An integrated circuit (IC or chip) generally comprises a plurality of circuit paths. A “circuit path” may be interpreted to mean arrangements of electronic circuitry components through which electrical current may flow when biased. Each path generally comprises a plurality of transistors and other elements such as resistors and capacitors, along with parasitics. In some cases, each path may be designed to perform a specific function. One of these paths may be the most poorly-performing (i.e., slowest) path, due to any of a variety of reasons, such as circuit complexity. The circuit path that limits the overall performance frequency of other circuit paths and/or the load itself may be termed herein the “critical path.”
Any of a variety of factors, such as temperature, voltage, manufacturing variation and other factors not specifically disclosed herein may affect the speed of the critical path, as well as that of any of the other circuit paths. For example, because the voltage supplied to a circuit path is applied to some or all of the transistors in the circuit path, the voltage dictates, at least in part, the performance of the transistors in the path. In turn, the performance of the transistors dictates, at least in part, the speed of the circuit path itself. Thus, if a voltage that is delivered to a circuit path is undesirably high or low (i.e., the voltage has been substantially altered by various circuit components and phenomena between a voltage source and the circuit path), the performance speed of the circuit path may likewise be undesirably high or low.

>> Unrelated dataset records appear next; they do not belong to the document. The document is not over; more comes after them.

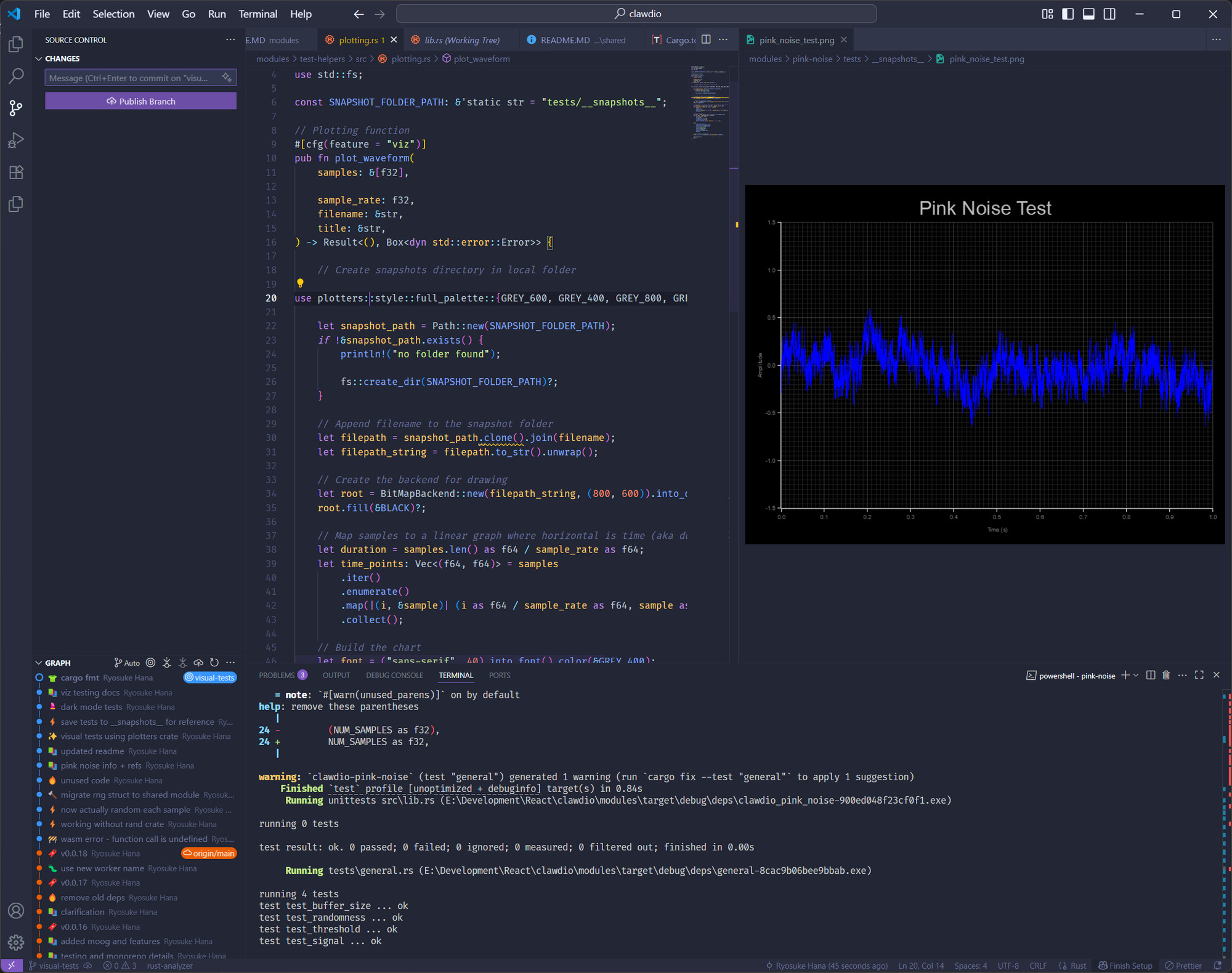Viewport: 1232px width, 973px height.
Task: Open the terminal profile dropdown
Action: pos(1137,675)
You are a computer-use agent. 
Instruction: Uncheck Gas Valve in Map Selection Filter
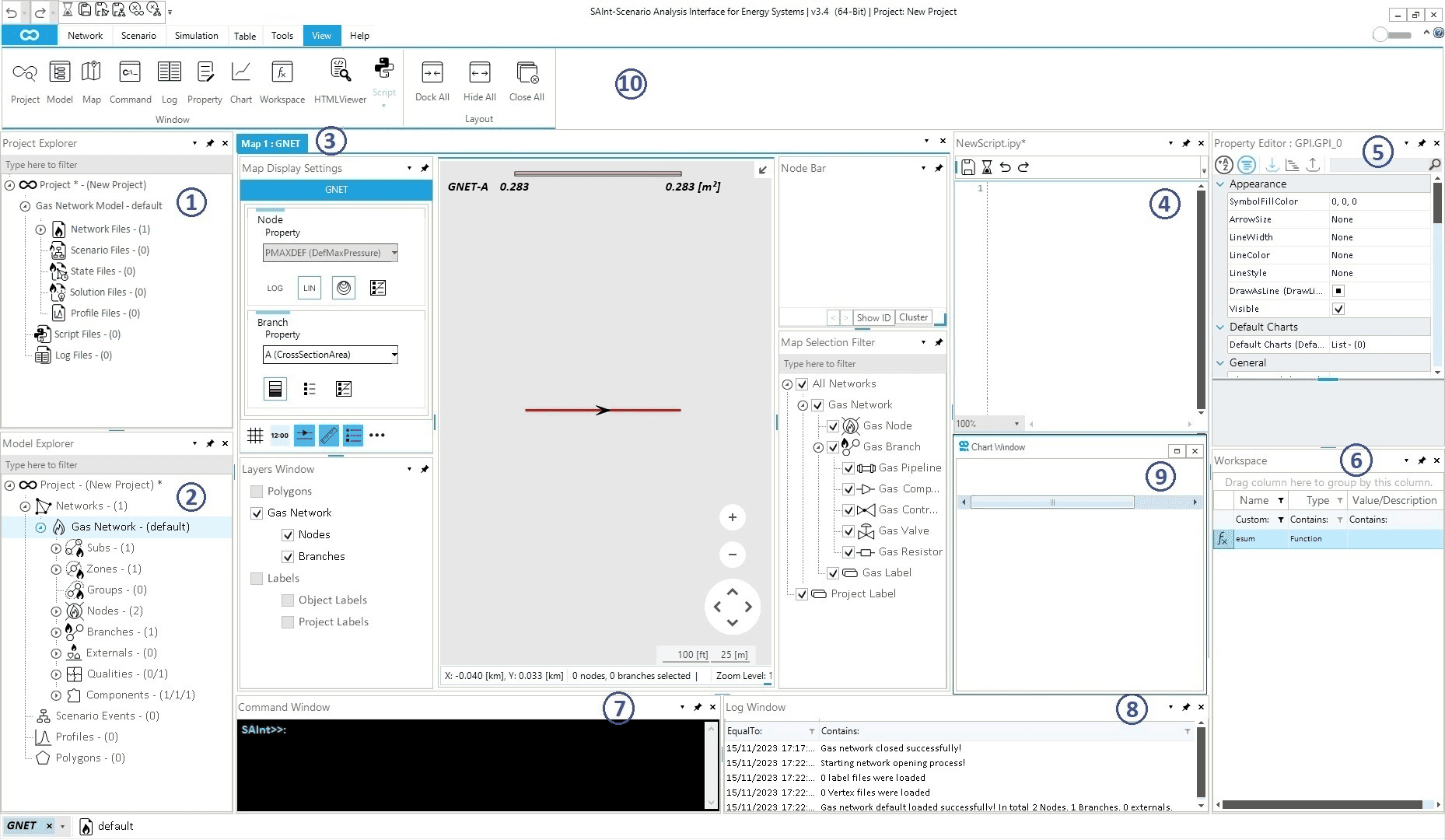tap(848, 531)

In some cases, such factors may impact the speed of the critical path and/or another path such that the speed of the path may become excessively low or excessively high. If the speed becomes excessively low, the path and/or the load may cease to function. Conversely, if the speed becomes excessively high, the chip and/or the load may waste power or even become damaged.
A system on a chip or system on chip (SoC or SOC, hereafter SOC) is an IC which integrates all components of a computer or other electronic system into a single chip/die. The SOC generally includes digital, analog, mixed-signal, and often radio-frequency circuitry and functions, all on a single chip.

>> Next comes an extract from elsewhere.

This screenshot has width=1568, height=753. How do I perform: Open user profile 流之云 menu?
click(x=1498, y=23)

On-chip sensors (OCS) are known to implement techniques such as adaptive voltage scaling (AVS) and dynamic voltage/frequency scaling (DVFS) to dynamically optimize the power and performance of a SOC by monitoring the OCS output under the process variation(s). On the other hand, the SOC also relies on the OCS to create an aging (over time) guardband for reliability purposes. To ensure a safe guardband, the OCS is designed to perform as a bounding device as it ages. To perform properly, the OCS should drift more than the most sensitive logic structure on the chip, and thus require more compensation (typically more VDD) than other circuits to resume its time zero performance.
Conventional OCSs can be based on ring oscillators (ROs). The RO frequency is measured as an indicator of the circuit's performance. Due to the close-loop nature of a RO, the RO's sensitivity to aging is limited due to the averaging effect of its delay drift. Although the sensitivity of the RO can be improved through transistor upsizing and increased transistor gate stacking, this improvement results in the loss of otherwise usable die size.
One example RO-based OCS is the NOR3 and/or NAND3 version of the SMARTREFLEX™ sensor from Texas Instruments Incorporated. As known in the art, an odd number of logic stages with feedback from the output to the input enables oscillation. Load capacitors (CL) to ground are generally added (typically 10 fF to 100 fF) to adjust the oscillation frequency. Such OCS are disclosed along with related circuitry and methods for utilizing in U.S. Pat. Nos. 7,307,471 and 7,793,119 both to Gammie et al. and assigned to Texas Instruments Incorporated (hereafter Gammie '471 and Gammie '119), the same assignee as the assignee of this patent application. The subject matter in Gammie '471 and Gammie '119 are both incorporated by reference into this patent application.